Scale down a SageMaker HyperPod cluster

Focus mode

Scale down a SageMaker HyperPod cluster - Amazon SageMaker AI

Important considerations Scale down at the instance group level Scale down at the instance level

You can scale down the number of instances running on your Amazon SageMaker HyperPod cluster. You might want to scale down a cluster for various reasons, such as reduced resource utilization or cost optimization.

The following page outlines two main approaches to scaling down:

Scale down at the instance group level: This approach uses the UpdateCluster API, with which you can:
- Scale down the instance counts for specific instance groups independently. SageMaker AI handles the termination of nodes in a way that reaches the new target instance counts you've set for each group. See Scale down an instance group.
- Completely delete instance groups from your cluster. See Delete instance groups.
Scale down at the instance level: This approach uses the BatchDeleteClusterNodes API, with which you can specify the individual nodes you want to terminate. See Scale down at the instance level.

Note

When scaling down at the instance level with BatchDeleteCusterNodes, you can only terminate a maximum of 99 instances at a time. UpdateCluster supports terminating any number of instances.

Important considerations

When scaling down a cluster, you should ensure that the remaining resources are sufficient to handle your workload and that any necessary data migration or rebalancing is properly handled to avoid disruptions.
Make sure to back up your data to Amazon S3 or an FSx for Lustre file system before invoking the API on a worker node group. This can help prevent any potential data loss from the instance root volume. For more information about backup, see Use the backup script provided by SageMaker HyperPod.
To invoke this API on an existing cluster, you must first patch the cluster by running the UpdateClusterSoftware API. For more information about patching a cluster, see Update the SageMaker HyperPod platform software of a cluster.
Metering/billing for on-demand instances will automatically be stopped after scale down. To stop metering for scaled-down reserved instances, you should reach out to your AWS account team for support.
You can use the released capacity from the scaled-down reserved instances to scale up another SageMaker HyperPod cluster.

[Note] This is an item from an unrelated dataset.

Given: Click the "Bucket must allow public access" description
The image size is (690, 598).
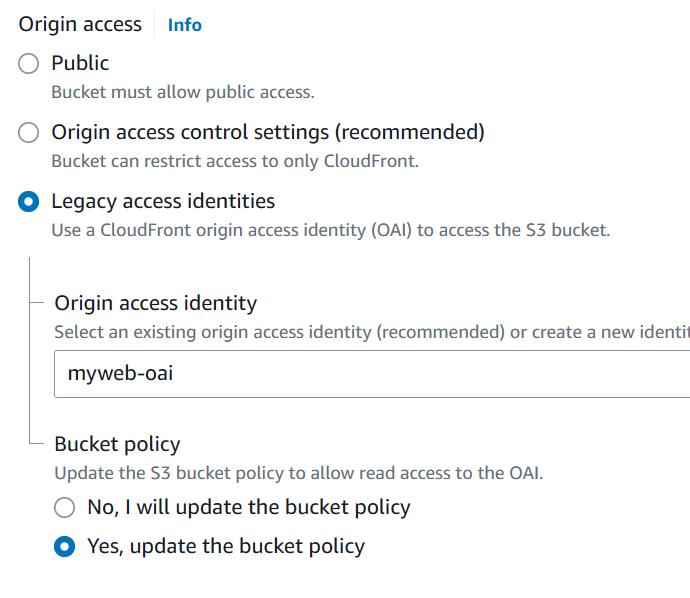Looking at the screenshot, I should pyautogui.click(x=183, y=93).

Scale down at the instance group level

The UpdateCluster operation allows you to make changes to the configuration of your SageMaker HyperPod cluster, such as scaling down the number of instances of an instance group or removing entire instance groups. This can be useful when you want to adjust the resources allocated to your cluster based on changes in your workload, optimize costs, or change the instance type of an instance group.

Scale down an instance group

Use this approach when you have an instance group that is idle and it's safe to terminate any of the instances for scaling down. When you submit an UpdateCluster request to scale down, HyperPod randomly chooses instances for termination and scales down to the specified number of nodes for the instance group.

Note

When you scale the number of instances in an instance group down to 0, all the instances within that group will be terminated. However, the instance group itself will still exist as part of the SageMaker HyperPod cluster. You can scale the instance group back up at a later time, using the same instance group configuration.

Alternatively, you can choose to remove an instance group permanently. For more information, see Delete instance groups.

To scale down with `UpdateCluster`

Follow the steps outlined in Update SageMaker HyperPod cluster configuration. When you reach step 1.d where you specify the InstanceCount field, enter a number that is smaller than the current number of instances to scale down the cluster.
Run the update-cluster AWS CLI command to submit your request.

The following is an example of an UpdateCluster JSON object. Consider the case where your instance group currently has 2 running instances. If you set the InstanceCount field to 1, as shown in the example, then HyperPod randomly selects one of the instances and terminates it.


{
  "ClusterName": "name-of-cluster-to-update",
  "InstanceGroups": [
    {
      "InstanceGroupName": "training-instances",
      "InstanceType": "instance-type",
      "InstanceCount": 1,
      "LifeCycleConfig": {
        "SourceS3Uri": "s3://amzn-s3-demo-bucket/training-script.py",
        "OnCreate": "s3://amzn-s3-demo-bucket/setup-script.sh"
      },
      "ExecutionRole": "arn:aws:iam::123456789012:role/SageMakerRole",
      "ThreadsPerCore": number-of-threads,
      "OnStartDeepHealthChecks": [
        "InstanceStress",
        "InstanceConnectivity"
      ]
    }
  ],
  "NodeRecovery": "Automatic"
}

Delete instance groups

You can use the UpdateCluster operation to remove entire instance groups from your SageMaker HyperPod cluster when they are no longer needed. This goes beyond simple scaling down, allowing you to completely eliminate specific instance groups from your cluster's configuration.

Note

When removing an instance group:

All instances within the targeted group are terminated.
The entire group configuration is deleted from the cluster.
Any workloads running on that instance group are stopped.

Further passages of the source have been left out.